В эту ночь она спросила, как всегда:
— Фабьен уже приземлился?
Секретарь, взявший трубку, замялся:
— Кто говорит?
— Симона Фабьен.
— Одну минуту…
Не осмеливаясь ничего сказать, секретарь передал трубку заведующему бюро.
— Кто у телефона?
— Симона Фабьен.
— А!.. Слушаю вас, сударыня.
— Мой муж приземлился?
Последовало молчание, показавшееся ей необъяснимым. Затем короткий ответ:
— Нет.
— Он опаздывает?
— Да…
Снова молчание.
— Да… опаздывает.
— О!..
Это был вздох раненой плоти. Опоздание — пустяк… пустяк… Но если оно затягивается…
— О!.. В котором часу он должен прибыть?
— В котором часу он должен прибыть?.. Мы… мы не знаем.
Теперь перед ней была стена. Она слышала лишь эхо своих вопросов.

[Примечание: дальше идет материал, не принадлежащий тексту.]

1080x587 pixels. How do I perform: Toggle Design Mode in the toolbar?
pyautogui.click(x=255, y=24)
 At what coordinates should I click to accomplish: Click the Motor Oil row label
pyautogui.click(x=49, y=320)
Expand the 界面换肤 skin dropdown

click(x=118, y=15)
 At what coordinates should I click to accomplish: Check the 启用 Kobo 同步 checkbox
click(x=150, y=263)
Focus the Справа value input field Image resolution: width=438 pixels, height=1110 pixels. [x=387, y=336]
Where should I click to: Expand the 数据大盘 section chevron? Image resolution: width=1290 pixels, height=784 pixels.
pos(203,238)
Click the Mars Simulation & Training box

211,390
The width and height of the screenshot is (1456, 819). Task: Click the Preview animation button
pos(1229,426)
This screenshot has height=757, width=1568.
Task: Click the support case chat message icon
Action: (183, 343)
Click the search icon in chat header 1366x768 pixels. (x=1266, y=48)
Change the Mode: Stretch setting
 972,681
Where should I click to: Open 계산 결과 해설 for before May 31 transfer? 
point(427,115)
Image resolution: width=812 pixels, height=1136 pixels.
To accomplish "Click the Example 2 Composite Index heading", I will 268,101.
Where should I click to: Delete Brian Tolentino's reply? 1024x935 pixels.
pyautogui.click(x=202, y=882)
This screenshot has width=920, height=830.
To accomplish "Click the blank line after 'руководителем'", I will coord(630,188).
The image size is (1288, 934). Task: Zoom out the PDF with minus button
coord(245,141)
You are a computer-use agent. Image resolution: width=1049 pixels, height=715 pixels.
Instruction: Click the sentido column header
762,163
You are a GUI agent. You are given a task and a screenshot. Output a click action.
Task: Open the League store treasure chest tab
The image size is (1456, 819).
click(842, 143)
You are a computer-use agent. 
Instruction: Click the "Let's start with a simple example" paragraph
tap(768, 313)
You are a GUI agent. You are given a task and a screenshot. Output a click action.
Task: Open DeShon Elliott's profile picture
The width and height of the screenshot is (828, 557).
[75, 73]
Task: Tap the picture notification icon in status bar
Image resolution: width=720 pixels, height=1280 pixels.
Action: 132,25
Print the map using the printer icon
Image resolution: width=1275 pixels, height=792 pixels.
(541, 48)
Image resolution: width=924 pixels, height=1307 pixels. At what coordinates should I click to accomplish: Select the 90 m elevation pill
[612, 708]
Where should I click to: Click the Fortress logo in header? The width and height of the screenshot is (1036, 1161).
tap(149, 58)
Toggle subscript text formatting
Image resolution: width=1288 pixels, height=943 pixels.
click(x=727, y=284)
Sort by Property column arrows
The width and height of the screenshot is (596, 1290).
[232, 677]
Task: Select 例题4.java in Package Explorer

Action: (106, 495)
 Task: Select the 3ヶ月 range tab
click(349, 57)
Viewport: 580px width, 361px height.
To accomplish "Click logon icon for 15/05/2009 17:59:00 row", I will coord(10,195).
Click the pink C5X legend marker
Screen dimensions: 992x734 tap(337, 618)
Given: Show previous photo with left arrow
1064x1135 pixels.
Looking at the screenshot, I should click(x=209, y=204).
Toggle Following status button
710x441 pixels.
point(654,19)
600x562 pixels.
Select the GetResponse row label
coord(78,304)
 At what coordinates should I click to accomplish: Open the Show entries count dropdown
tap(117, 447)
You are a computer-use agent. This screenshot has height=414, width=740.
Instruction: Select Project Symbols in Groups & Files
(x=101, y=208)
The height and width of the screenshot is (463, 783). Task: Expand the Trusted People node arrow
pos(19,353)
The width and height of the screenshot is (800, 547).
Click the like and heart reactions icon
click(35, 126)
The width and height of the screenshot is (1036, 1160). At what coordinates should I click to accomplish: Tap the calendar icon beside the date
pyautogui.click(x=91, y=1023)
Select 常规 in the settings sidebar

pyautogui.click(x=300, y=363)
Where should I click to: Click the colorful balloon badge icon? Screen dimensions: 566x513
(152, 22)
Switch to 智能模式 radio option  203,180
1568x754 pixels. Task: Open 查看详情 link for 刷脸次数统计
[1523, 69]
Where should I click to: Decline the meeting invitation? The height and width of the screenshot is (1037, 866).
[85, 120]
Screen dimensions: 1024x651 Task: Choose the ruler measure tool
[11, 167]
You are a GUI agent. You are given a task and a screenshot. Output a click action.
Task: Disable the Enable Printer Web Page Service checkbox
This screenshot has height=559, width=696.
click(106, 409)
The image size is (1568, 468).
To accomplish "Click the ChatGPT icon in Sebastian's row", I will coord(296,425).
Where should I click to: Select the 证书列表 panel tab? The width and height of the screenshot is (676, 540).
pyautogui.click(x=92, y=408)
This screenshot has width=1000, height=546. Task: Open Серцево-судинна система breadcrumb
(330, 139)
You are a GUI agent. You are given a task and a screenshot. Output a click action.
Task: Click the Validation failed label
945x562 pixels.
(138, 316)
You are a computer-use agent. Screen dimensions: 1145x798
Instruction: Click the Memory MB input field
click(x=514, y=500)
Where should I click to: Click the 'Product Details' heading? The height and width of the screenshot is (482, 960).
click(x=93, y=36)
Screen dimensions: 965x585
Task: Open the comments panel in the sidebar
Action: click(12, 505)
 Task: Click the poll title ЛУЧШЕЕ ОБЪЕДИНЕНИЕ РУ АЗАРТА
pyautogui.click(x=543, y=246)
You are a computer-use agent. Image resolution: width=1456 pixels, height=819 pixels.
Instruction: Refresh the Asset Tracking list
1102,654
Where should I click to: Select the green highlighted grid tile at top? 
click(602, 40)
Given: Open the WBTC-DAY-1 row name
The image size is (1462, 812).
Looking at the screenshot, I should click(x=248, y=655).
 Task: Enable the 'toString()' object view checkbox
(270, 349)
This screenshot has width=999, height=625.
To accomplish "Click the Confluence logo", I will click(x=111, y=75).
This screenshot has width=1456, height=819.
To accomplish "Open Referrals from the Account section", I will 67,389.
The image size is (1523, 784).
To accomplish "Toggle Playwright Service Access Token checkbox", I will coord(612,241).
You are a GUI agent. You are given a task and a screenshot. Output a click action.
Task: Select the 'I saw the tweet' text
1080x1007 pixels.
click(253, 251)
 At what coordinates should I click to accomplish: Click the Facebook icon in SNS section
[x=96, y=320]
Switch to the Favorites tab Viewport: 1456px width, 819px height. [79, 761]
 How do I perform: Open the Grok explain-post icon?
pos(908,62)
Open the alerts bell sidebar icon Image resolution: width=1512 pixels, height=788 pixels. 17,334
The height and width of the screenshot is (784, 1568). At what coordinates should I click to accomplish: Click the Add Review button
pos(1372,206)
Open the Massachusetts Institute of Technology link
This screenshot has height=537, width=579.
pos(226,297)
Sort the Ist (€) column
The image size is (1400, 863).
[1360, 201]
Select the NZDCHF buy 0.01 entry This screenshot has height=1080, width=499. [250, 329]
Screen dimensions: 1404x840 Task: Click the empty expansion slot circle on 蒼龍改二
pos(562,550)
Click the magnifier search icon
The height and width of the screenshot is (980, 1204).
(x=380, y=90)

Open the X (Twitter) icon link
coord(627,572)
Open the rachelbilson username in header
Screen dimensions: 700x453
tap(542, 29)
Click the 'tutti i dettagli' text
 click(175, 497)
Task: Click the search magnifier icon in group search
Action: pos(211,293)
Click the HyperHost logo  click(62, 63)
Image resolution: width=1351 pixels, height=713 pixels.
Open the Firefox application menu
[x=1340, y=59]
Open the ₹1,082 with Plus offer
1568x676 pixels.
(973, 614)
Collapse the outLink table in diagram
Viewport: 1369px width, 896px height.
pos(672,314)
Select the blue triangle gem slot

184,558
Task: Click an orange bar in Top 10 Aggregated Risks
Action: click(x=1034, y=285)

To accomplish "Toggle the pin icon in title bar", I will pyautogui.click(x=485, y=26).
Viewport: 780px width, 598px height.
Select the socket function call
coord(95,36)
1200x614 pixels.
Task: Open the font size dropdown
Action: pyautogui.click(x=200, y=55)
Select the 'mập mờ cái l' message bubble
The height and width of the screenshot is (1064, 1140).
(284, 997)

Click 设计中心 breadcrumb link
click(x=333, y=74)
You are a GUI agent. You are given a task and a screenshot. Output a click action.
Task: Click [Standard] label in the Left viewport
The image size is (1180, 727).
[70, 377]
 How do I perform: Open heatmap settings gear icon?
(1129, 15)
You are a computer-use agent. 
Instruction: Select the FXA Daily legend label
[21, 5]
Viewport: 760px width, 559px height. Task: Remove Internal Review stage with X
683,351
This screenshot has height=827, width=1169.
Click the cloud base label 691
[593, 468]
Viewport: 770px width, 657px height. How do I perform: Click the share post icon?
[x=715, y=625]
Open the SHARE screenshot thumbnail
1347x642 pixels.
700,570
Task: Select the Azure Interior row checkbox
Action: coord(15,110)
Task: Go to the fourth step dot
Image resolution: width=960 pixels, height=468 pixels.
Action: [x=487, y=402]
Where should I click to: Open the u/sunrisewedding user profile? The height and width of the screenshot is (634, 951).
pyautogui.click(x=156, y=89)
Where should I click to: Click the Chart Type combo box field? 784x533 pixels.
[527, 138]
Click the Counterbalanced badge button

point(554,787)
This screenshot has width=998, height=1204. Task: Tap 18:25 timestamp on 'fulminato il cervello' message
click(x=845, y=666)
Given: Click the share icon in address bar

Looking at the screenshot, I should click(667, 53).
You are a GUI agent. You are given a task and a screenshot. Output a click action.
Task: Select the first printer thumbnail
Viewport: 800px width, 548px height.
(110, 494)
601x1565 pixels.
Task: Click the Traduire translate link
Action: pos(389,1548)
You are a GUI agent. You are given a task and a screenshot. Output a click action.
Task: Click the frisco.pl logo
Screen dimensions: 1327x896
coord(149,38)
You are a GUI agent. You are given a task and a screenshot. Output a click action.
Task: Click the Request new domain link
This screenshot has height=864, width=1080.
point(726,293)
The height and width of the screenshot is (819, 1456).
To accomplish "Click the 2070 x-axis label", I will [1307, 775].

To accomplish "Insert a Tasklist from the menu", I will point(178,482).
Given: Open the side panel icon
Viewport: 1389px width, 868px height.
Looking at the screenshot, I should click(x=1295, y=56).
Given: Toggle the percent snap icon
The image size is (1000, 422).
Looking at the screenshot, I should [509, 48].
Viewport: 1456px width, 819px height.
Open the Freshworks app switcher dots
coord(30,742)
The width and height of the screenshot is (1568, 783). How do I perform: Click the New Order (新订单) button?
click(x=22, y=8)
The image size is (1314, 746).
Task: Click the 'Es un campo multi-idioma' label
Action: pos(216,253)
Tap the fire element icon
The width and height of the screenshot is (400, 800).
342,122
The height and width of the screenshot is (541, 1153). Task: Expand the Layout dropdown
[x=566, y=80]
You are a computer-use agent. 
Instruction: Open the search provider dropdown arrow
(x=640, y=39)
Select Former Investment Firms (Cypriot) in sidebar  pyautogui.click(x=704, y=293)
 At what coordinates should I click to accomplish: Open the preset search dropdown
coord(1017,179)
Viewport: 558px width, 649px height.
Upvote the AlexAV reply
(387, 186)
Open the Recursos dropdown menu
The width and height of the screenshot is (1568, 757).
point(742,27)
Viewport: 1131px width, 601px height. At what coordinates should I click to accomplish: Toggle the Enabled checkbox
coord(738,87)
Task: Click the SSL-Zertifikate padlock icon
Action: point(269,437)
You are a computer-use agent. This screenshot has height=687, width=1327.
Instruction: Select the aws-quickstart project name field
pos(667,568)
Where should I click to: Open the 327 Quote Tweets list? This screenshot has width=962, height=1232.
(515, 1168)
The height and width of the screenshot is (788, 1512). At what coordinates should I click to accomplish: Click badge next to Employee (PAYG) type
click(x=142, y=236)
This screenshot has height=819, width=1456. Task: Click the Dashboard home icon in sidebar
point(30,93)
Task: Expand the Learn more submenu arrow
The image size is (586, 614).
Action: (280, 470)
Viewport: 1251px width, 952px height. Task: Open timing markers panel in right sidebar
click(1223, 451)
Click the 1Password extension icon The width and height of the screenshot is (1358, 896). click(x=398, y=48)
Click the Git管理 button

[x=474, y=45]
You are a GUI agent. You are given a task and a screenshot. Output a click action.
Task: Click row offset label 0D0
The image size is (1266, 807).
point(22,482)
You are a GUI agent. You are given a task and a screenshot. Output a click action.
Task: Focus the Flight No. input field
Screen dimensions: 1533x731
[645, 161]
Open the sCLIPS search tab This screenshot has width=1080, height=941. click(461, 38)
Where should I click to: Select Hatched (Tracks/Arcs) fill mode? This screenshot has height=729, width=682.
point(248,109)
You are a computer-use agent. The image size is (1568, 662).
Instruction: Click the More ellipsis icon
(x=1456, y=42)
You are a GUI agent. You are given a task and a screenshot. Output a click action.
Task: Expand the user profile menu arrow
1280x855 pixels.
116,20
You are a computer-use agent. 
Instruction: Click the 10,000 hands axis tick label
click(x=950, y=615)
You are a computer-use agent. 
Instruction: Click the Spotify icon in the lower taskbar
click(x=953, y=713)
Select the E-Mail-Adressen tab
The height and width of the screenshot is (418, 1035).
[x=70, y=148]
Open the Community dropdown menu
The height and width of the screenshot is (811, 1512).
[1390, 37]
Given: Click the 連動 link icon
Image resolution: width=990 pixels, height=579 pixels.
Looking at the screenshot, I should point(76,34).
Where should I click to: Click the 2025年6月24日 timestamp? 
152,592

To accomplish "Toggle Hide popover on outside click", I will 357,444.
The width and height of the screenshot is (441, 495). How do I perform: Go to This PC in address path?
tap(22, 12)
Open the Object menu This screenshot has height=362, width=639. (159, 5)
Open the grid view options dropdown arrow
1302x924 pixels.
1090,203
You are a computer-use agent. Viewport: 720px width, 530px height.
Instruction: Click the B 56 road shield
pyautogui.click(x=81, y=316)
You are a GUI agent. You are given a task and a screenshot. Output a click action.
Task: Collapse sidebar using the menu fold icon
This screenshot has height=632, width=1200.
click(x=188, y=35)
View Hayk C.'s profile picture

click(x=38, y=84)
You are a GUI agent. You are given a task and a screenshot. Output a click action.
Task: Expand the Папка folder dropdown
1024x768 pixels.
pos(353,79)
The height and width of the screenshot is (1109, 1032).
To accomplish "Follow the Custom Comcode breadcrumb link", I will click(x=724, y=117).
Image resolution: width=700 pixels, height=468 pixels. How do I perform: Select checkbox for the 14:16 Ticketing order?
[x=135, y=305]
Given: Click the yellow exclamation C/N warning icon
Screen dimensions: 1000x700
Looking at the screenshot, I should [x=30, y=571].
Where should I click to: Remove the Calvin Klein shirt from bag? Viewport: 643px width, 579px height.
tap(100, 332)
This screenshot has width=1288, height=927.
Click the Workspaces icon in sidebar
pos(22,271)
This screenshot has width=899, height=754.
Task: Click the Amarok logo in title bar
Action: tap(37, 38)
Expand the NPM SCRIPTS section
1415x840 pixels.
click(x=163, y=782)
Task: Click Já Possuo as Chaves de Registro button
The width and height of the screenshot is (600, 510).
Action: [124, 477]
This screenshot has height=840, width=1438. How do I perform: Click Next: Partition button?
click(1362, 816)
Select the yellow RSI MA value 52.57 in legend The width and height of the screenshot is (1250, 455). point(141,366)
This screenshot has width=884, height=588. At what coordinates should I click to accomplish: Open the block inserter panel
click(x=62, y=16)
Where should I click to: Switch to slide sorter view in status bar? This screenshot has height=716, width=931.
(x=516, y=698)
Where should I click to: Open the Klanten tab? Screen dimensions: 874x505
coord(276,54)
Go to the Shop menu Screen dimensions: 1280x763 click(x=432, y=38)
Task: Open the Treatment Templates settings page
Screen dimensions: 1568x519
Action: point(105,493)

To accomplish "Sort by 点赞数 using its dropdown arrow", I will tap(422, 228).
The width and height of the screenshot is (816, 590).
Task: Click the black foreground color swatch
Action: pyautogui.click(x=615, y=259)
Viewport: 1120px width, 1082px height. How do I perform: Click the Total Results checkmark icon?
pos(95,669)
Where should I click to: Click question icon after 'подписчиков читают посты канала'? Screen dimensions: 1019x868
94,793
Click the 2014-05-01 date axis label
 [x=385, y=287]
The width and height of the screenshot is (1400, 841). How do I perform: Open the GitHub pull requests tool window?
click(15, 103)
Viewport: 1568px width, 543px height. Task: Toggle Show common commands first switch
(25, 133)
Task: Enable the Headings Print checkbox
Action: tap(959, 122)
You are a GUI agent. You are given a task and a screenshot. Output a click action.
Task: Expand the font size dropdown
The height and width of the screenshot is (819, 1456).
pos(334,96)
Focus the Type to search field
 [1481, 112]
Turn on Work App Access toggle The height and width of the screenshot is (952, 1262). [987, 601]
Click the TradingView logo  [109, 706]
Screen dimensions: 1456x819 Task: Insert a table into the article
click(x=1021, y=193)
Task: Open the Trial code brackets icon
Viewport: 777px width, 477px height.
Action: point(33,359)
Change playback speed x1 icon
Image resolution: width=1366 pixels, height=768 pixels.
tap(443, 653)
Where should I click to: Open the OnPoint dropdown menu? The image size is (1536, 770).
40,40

— Умоляю, ответьте мне! Где он сейчас?..
— Где он сейчас? Подождите…
Медлительность этих людей причиняла ей боль. Там, за стеной, что-то происходило.
Наконец они решились:
— Он вылетел из Комодоро в девятнадцать тридцать.
— И с тех пор?..
— С тех пор… сильно опаздывает… сильно опаздывает из-за плохой погоды…
— О! Из-за плохой погоды…
Какая несправедливость! И какое вероломство — в этой луне, праздно повисшей над Буэнос-Айресом!.. Молодая женщина вспомнила вдруг, что от Комодоро до Трилью каких-нибудь два часа полёта, не больше.
— И целых шесть часов он летит до Трилью?! Но посылает же он вам радиограммы… Что он говорит?
— Он говорит? Но в такую погоду… Вы сами понимаете… его радиограммы до нас не доходят.
— В такую погоду!..
— Итак, решено, сударыня: мы позвоним вам, как только что-нибудь узнаем.
— О, вы ничего не знаете…
— До свидания, сударыня.
— Нет! Нет! Я хочу говорить с директором!
— Господин директор очень занят, сударыня, он на совещании.
— Мне это безразлично! Совершенно безразлично! Я хочу с ним говорить!
Заведующий бюро вытер капли пота со лба:
— Одну минуточку…
Он открыл дверь Ривьера.
— С вами хочет говорить госпожа Фабьен.
«Вот оно, — подумал Ривьер, — вот начинается то, чего я боялся». На первый план драмы выступают чувства… Вначале Ривьеру хотелось их отвергнуть: матерей и жён не допускают в операционную. И на корабле в минуту опасности чувства должны молчать. Они не помогают спасать людей… Однако он решился:
— Соедините её со мной.
Он услышал далёкий голос, слабый, дрожащий, и тотчас понял, что не сможет сказать ей правду. Сойтись сейчас в поединке — разве хоть одному из них это принесло бы какую-нибудь пользу?
— Прошу вас, успокойтесь, сударыня! В нашем деле так часто приходится подолгу ждать вестей.